No. Arizona law explicitly prohibits HOAs from banning solar installations. ARS §33-1816 prohibits HOAs from preventing installation of solar energy systems and limits restrictions to reasonable aesthetic requirements (such as requiring panels be placed on non-street-facing roof surfaces where technically feasible). ARS §33-439 provides similar protection against deed restriction solar bans. HOAs can require an Architectural Review Committee submittal showing proposed panel location before installation, but they cannot deny a compliant solar installation. If your HOA is claiming the right to block your solar project, direct them to ARS §33-1816 — this is settled Arizona law.
APS customers receive export credits for excess solar production near or at the retail electricity rate, depending on rate plan selection. This makes the economics of grid-tied solar without battery storage relatively straightforward for APS: excess solar credits offset future bills at approximately the same rate you'd pay for electricity from the grid. SRP uses a distributed generation plan structure where export credit rates are set at the "avoided cost" rate (below retail) and includes demand charge provisions based on your highest 30-minute interval of consumption. Under SRP's E-27 plan, a solar-only system that doesn't manage peak demand spikes can still generate significant demand charges. Battery storage (Tesla Powerwall, Enphase IQ Battery) that smooths your 30-minute peak usage has a measurably positive ROI specifically for SRP customers. Consult your utility's current rate schedules at aps.com or srpnet.com for current rates.
From contract signing to system activation: typically 6–14 weeks in the Phoenix market. Timeline breakdown: engineering and permit application (2–4 weeks); permit approval from the City of Phoenix or other municipality (1–3 weeks); physical installation (1–3 days for most residential systems); city inspection (1–2 weeks for scheduling); utility interconnection approval from APS or SRP (2–6 weeks after passed inspection). Most Phoenix homeowners report wait times in the 8–12 week range for the full process. Starting the permit and interconnection process quickly after contract signing is the primary scheduling lever — delays typically occur in permit queues and utility backlogs, not in the installation itself.

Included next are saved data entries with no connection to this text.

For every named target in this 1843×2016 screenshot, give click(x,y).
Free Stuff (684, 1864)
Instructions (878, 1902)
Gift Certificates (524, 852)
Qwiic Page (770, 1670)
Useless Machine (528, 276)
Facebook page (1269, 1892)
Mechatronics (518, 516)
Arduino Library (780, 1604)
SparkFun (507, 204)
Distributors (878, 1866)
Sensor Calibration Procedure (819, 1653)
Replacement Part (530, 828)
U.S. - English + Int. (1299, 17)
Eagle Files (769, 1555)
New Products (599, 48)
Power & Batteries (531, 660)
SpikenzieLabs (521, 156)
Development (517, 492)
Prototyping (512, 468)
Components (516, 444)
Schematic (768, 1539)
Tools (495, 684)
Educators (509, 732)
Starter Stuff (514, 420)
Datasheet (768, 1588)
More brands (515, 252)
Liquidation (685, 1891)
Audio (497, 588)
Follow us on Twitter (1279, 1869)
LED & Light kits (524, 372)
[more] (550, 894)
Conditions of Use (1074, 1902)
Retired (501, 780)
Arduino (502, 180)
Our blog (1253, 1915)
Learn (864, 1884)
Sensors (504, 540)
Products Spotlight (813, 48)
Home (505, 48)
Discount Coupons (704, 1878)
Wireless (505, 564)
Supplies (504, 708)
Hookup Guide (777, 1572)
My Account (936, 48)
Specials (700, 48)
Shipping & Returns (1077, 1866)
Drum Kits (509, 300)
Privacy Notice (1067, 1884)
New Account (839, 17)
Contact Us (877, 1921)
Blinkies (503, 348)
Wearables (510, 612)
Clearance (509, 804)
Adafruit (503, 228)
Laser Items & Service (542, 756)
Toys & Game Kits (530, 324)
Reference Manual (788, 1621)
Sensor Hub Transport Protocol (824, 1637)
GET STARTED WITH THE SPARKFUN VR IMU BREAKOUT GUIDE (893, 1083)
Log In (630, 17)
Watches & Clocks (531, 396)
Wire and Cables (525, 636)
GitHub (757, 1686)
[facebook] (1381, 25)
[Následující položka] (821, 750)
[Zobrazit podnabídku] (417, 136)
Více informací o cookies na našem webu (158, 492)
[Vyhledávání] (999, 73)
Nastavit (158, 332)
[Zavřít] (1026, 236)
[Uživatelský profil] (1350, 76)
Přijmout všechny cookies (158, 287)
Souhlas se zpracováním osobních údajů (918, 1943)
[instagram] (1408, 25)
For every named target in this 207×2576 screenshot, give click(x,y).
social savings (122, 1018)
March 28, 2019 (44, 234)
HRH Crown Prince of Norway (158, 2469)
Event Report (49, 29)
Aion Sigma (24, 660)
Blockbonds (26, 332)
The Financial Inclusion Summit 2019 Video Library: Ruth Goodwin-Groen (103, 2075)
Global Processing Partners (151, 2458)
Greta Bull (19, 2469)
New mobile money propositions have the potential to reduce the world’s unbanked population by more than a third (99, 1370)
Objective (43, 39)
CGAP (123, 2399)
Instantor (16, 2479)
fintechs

Arizona requires ROC A-17 (Solar Photovoltaic Systems) for solar panel installation and ROC C-11 (Electrical) for inverter panel connection and electrical work. Most reputable Phoenix solar contractors hold both licenses or have a C-11 licensed electrician as a partner. Verify licenses at roc.az.gov. An installer who cannot provide verifiable ROC license numbers is operating illegally under ARS §32-1151 — their installation cannot obtain proper permits, cannot be legally interconnected to APS or SRP, and cannot receive the ITC since the system won't pass inspection.
Cash purchase is optimal if you have the capital — you receive the full 30% federal ITC benefit, lowest total lifetime cost, and the system adds the maximum home resale value per Lawrence Berkeley National Laboratory data. Solar loans (4–9% APR for qualified buyers) are an excellent alternative — you still own the system, still receive the ITC, and monthly loan payments are typically less than your previous utility bill. Solar leases and PPAs should be approached with caution — the lessor, not you, claims the 30% ITC, payment escalator clauses increase cost 2–3%/year for 25 years, and leased solar can complicate home sales (buyer must assume the lease or the lease must be bought out). For most Phoenix homeowners who can qualify for a solar loan, purchasing (via loan or cash) outperforms leasing over any 15+ year period.